There was nearly a four-hour outage on the New York Stock Exchange Tuesday. But, it was a rough day for stocks all around: The DOW shed 261 points. China’s stock market plunged. Not to mention the ongoing fear about Greece’s financial debt. We can say then, with some degree of certainty, that the day was not the best for investor confidence. Donald Shelly teaches Finance at SMU’s Cox School of Business, he speaks with the Texas Standard about different ways investors keep tabs on the dynamic markets.
“Let’s remember first that the stock market is the ultimate voting booth,” Shelly says. “People vote with their dollars. If they’re confident they’re buying and if they’re not confident they’re selling…. They weren’t confident yesterday. But we’ve had really an amazing run over the last six years in the U.S. stock market….I think that’s a good barometer of confidence.”

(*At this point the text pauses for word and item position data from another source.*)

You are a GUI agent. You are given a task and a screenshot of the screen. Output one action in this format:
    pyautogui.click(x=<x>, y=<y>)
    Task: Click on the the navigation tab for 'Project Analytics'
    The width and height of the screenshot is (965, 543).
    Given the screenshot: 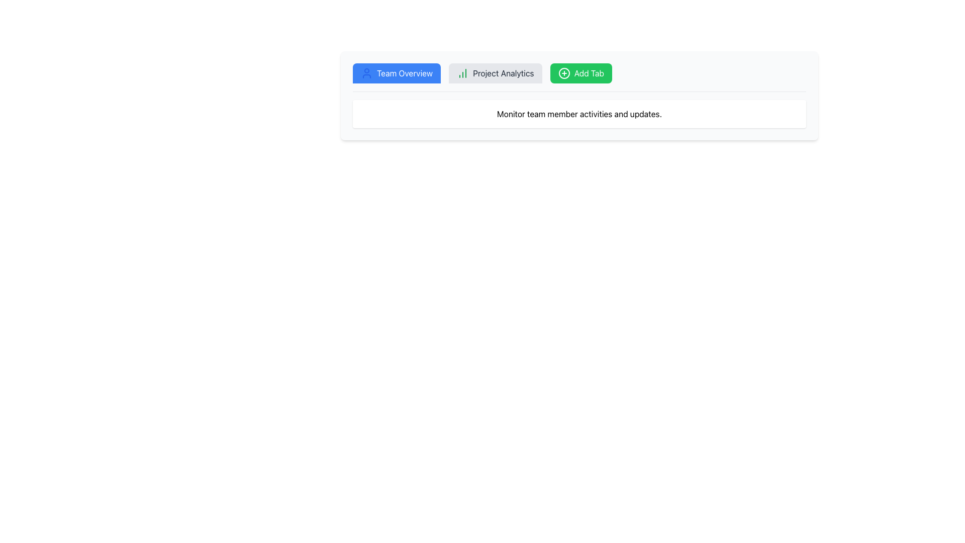 What is the action you would take?
    pyautogui.click(x=495, y=73)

Another measure of a healthy marketplace? Shelly says it’s called the Vix Index, or the Chicago Board Option Exchange Volatility Index. It’s a higher-level index, something the average investor isn’t concerned with.
“It measures the volatility of stocks on the S&P 500. Basically, it’s a 30-day volatility gauge. It’s driven by activity on the options exchange,” Shelly says. “Yesterday we saw that jump from about 16 to 19.5 — almost a 20 percent increase in one day. That’s a big increase even for the Vix.”